Written task - Set out the records from the line containing "Zoom in the" through the last line of the records as a JSON list of strings, one string per line, leaving out blank lines.

** START OF Records provided **

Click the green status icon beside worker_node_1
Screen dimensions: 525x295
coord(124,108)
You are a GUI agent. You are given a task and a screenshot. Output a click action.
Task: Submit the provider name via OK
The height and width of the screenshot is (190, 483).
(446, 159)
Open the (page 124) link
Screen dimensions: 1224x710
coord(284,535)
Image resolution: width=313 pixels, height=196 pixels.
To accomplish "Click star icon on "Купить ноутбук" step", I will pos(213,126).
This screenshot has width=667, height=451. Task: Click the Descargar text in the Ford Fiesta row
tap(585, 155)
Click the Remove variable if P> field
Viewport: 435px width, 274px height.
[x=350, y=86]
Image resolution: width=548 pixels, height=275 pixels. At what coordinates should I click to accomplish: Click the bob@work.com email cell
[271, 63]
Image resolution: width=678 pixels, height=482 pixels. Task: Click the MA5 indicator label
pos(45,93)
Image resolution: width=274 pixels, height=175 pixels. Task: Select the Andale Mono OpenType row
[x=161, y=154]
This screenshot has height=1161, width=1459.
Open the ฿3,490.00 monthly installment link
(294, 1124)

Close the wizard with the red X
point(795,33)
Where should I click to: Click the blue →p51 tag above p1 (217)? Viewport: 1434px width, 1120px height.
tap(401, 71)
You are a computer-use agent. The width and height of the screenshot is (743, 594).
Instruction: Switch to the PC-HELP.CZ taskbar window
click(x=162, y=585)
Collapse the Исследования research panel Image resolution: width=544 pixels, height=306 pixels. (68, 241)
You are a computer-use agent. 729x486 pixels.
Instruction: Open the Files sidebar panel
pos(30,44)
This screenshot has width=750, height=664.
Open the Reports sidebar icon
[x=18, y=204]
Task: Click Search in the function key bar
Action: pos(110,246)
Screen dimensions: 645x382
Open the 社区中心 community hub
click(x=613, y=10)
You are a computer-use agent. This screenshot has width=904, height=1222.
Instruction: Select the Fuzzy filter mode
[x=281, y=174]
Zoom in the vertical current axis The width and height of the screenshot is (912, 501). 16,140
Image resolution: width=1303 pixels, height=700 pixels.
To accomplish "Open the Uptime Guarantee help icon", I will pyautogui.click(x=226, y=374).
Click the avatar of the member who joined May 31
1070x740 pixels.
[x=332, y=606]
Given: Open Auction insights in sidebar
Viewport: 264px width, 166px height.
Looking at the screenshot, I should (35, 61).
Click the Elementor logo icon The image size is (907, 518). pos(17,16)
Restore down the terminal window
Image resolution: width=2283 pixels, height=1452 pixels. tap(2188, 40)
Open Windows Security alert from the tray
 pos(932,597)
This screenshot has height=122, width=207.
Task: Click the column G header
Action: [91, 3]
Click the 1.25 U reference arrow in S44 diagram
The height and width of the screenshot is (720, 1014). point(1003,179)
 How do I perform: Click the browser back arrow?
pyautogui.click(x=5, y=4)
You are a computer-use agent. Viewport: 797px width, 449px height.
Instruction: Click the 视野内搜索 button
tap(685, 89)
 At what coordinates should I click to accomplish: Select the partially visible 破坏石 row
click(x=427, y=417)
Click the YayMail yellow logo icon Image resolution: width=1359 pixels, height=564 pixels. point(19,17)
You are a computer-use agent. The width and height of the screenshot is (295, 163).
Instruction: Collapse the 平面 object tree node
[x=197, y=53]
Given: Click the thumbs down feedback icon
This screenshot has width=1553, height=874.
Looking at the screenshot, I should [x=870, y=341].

** END OF Records provided **

Completed task -
[
  "Zoom in the vertical current axis The width and height of the screenshot is (912, 501). 16,140",
  "Image resolution: width=1303 pixels, height=700 pixels.",
  "To accomplish \"Open the Uptime Guarantee help icon\", I will pyautogui.click(x=226, y=374).",
  "Click the avatar of the member who joined May 31",
  "1070x740 pixels.",
  "[x=332, y=606]",
  "Given: Open Auction insights in sidebar",
  "Viewport: 264px width, 166px height.",
  "Looking at the screenshot, I should (35, 61).",
  "Click the Elementor logo icon The image size is (907, 518). pos(17,16)",
  "Restore down the terminal window",
  "Image resolution: width=2283 pixels, height=1452 pixels. tap(2188, 40)",
  "Open Windows Security alert from the tray",
  " pos(932,597)",
  "This screenshot has height=122, width=207.",
  "Task: Click the column G header",
  "Action: [91, 3]",
  "Click the 1.25 U reference arrow in S44 diagram",
  "The height and width of the screenshot is (720, 1014). point(1003,179)",
  " How do I perform: Click the browser back arrow?",
  "pyautogui.click(x=5, y=4)",
  "You are a computer-use agent. Viewport: 797px width, 449px height.",
  "Instruction: Click the 视野内搜索 button",
  "tap(685, 89)",
  " At what coordinates should I click to accomplish: Select the partially visible 破坏石 row",
  "click(x=427, y=417)",
  "Click the YayMail yellow logo icon Image resolution: width=1359 pixels, height=564 pixels. point(19,17)",
  "You are a computer-use agent. The width and height of the screenshot is (295, 163).",
  "Instruction: Collapse the 平面 object tree node",
  "[x=197, y=53]",
  "Given: Click the thumbs down feedback icon",
  "This screenshot has width=1553, height=874.",
  "Looking at the screenshot, I should [x=870, y=341]."
]